- **Material shown**

────────

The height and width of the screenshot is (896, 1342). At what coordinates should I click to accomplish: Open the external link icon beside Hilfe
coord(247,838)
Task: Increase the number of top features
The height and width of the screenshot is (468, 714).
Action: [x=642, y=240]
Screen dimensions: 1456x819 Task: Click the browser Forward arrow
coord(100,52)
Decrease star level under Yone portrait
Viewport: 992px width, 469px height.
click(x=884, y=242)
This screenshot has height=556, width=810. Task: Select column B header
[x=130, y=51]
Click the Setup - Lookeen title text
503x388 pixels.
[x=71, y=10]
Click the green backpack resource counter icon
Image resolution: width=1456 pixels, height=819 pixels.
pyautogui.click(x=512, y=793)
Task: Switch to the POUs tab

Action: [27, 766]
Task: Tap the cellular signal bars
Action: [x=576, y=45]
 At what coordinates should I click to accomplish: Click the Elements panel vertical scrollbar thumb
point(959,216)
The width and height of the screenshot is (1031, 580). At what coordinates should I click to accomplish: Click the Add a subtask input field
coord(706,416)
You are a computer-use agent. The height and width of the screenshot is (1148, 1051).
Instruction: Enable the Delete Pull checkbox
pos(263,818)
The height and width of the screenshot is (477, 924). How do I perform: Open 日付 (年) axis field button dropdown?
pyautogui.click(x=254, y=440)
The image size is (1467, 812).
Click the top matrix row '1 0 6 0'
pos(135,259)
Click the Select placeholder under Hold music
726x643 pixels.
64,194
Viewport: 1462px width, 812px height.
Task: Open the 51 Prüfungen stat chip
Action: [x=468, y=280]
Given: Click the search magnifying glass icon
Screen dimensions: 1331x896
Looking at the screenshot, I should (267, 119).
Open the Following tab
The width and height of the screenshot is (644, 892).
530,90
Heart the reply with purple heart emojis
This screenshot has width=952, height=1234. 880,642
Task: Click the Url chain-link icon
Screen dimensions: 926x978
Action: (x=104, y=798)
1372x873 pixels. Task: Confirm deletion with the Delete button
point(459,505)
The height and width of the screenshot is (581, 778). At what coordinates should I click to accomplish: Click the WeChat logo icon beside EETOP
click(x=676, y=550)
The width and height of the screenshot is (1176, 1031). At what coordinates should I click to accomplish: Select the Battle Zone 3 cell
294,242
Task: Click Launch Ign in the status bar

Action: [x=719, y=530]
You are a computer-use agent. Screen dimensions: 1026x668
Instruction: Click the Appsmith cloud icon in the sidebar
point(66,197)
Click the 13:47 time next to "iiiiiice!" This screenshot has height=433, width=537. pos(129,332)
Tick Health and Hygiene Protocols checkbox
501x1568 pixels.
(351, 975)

────────

- **Stated exercise**
Reproduce all the data above with "Instruction" switched to "Command" wherever it occurs, leaving everything else unchanged.

- **Result**
The height and width of the screenshot is (896, 1342). At what coordinates should I click to accomplish: Open the external link icon beside Hilfe
coord(247,838)
Task: Increase the number of top features
The height and width of the screenshot is (468, 714).
Action: [x=642, y=240]
Screen dimensions: 1456x819 Task: Click the browser Forward arrow
coord(100,52)
Decrease star level under Yone portrait
Viewport: 992px width, 469px height.
click(x=884, y=242)
This screenshot has height=556, width=810. Task: Select column B header
[x=130, y=51]
Click the Setup - Lookeen title text
503x388 pixels.
[x=71, y=10]
Click the green backpack resource counter icon
Image resolution: width=1456 pixels, height=819 pixels.
pyautogui.click(x=512, y=793)
Task: Switch to the POUs tab

Action: [27, 766]
Task: Tap the cellular signal bars
Action: [x=576, y=45]
 At what coordinates should I click to accomplish: Click the Elements panel vertical scrollbar thumb
point(959,216)
The width and height of the screenshot is (1031, 580). At what coordinates should I click to accomplish: Click the Add a subtask input field
coord(706,416)
You are a computer-use agent. The height and width of the screenshot is (1148, 1051).
Command: Enable the Delete Pull checkbox
pos(263,818)
The height and width of the screenshot is (477, 924). How do I perform: Open 日付 (年) axis field button dropdown?
pyautogui.click(x=254, y=440)
The image size is (1467, 812).
Click the top matrix row '1 0 6 0'
pos(135,259)
Click the Select placeholder under Hold music
726x643 pixels.
64,194
Viewport: 1462px width, 812px height.
Task: Open the 51 Prüfungen stat chip
Action: [x=468, y=280]
Given: Click the search magnifying glass icon
Screen dimensions: 1331x896
Looking at the screenshot, I should (267, 119).
Open the Following tab
The width and height of the screenshot is (644, 892).
530,90
Heart the reply with purple heart emojis
This screenshot has width=952, height=1234. 880,642
Task: Click the Url chain-link icon
Screen dimensions: 926x978
Action: (x=104, y=798)
1372x873 pixels. Task: Confirm deletion with the Delete button
point(459,505)
The height and width of the screenshot is (581, 778). At what coordinates should I click to accomplish: Click the WeChat logo icon beside EETOP
click(x=676, y=550)
The width and height of the screenshot is (1176, 1031). At what coordinates should I click to accomplish: Select the Battle Zone 3 cell
294,242
Task: Click Launch Ign in the status bar

Action: [x=719, y=530]
You are a computer-use agent. Screen dimensions: 1026x668
Command: Click the Appsmith cloud icon in the sidebar
point(66,197)
Click the 13:47 time next to "iiiiiice!" This screenshot has height=433, width=537. pos(129,332)
Tick Health and Hygiene Protocols checkbox
501x1568 pixels.
(351, 975)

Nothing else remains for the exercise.